# Extraverted Intuition



## Fukyo (Jan 7, 2009)

This is an excerpt from van der Hoop's "Conscious Orientation".

*Author describes the function as the dominant process of ENXPs.





> The vision of the extraverted intuitive individual is directed chiefly on to relationships and circumstances in the external world, which are suddenly seen in a certain context, without his being able to work out how he came to it. This knowledge, and the spontaneous activities in which it is expressed, often prove to be absolutely correct and to the point, when checked by later experience. The extraverted intuitive is also readily able to grasp the views of others. Whereas outwardly directed sensation submits to the guidance of material facts, intuition sees in the external world all manner of connections in an original and personal way, and is charged, as it were, with a mission to realize certain possibilities. These relate particularly to personal development and activity, both for the self and for others, and intuition seeks them everywhere, and has a special flair for finding them. Even in cases in which intuition is not the most important function, it will often provide a solution in circumstances in which none of the other functions can find a way out. Jung writes: “If intuition be the leading function, all ordinary conditions of life seem to be enclosures to which intuition must find a key. It is forever seeking new paths and new possibilities for outward life. For an intuitive person all circumstances soon become a prison, an oppression, and they long for liberation. Things in the outside world seem temporarily to have an exaggerated value, namely, when they can be of use for a solution, or a liberation, or for the discovery of a new possibility. They have, however, scarcely served as steps, or a bridge, when they seem no longer of any value and are cast off as unnecessary ballast. A fact is only valued so long as it opens up new and more important prospects, which in their turn will liberate the individual. Sudden possibilities become compelling motives which the intuitive mind cannot disregard, and for which it may sacrifice everything else.”
> 
> The extraverted intuitive is in many respects the opposite of the introverted instinctive person.
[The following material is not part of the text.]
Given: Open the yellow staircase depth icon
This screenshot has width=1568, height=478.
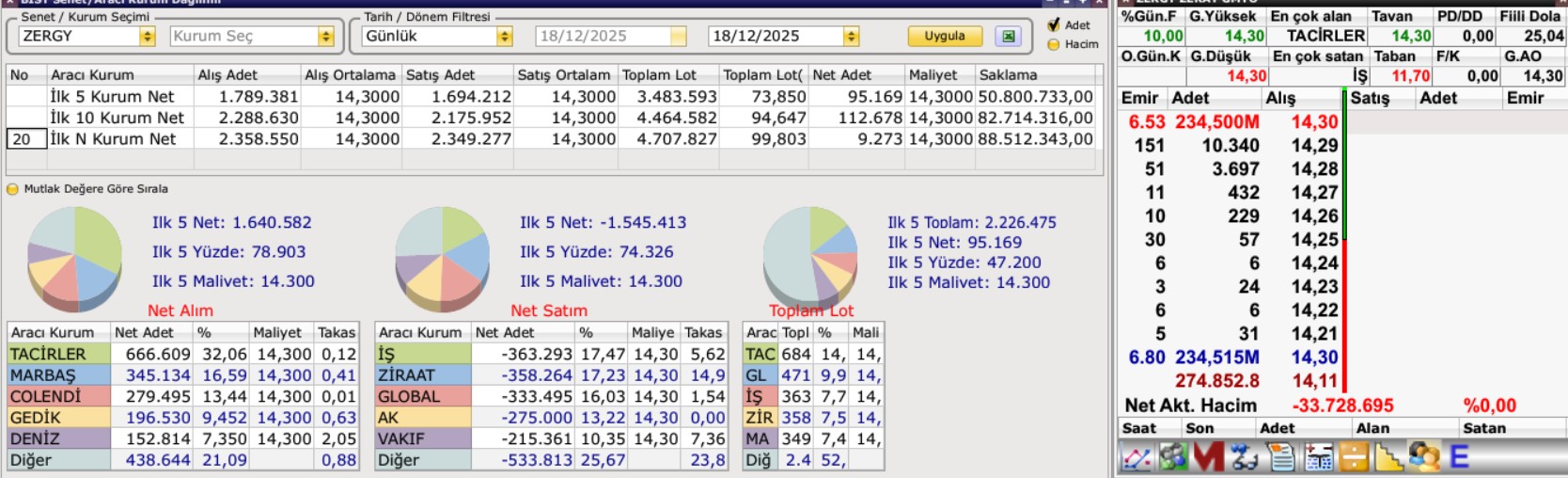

Whereas in the latter great passivity and a certain dependence on the environment is found, the extraverted intuitive manifests much spontaneous activity and independence, even to the point of rebelling against any obligation. This may be evident at a very early age. Children of this type are merry and full of the joy of life; but often extremely tiresome. They are always thinking out something fresh, and their imagination continually suggests fresh possibilities. They have a finger in every pie, want to know everything, and at an early age seek to become persons of some influence in their environment. They like to impress others by startling remarks or behaviour, and at an early age want to be something special. Later, also, one finds among these intuitives particularly lively people, active in mind, and expressing themselves with freedom. When they are at the top of their form, there is something radiant and inspiring about them. They are able then to entertain a whole company, and have the art of bringing other people out of themselves. They are fond, also, of making use of this capacity and of being the centre of enthusiasm. They prefer to radiate enthusiasm and to stimulate others, rather than to work something out, or enter on any lasting relationship with anyone. Novelty attracts them, both in people and in things, which makes them extremely changeable. They are often pleasanter with strangers than they are in the home circle. They constantly reveal new facets of their nature, which seem to come to light spontaneously. This was eloquently expressed in the dream of a very intuitive patient. He saw in this dream a large postal delivery van which had met with an accident, and heard the people standing round express their indignation about the reckless driving. It was at the time when these vans had just been introduced. He defended the driver, saying that these chauffeurs had constantly to drive fresh cars, and thus never got to know them properly. Analysis showed that this really represented an excuse for mistakes caused by his own recklessness. He had great difficulty in managing himself, owing to the constant irruption of fresh inspirations and impulses.
> 
> ...


----------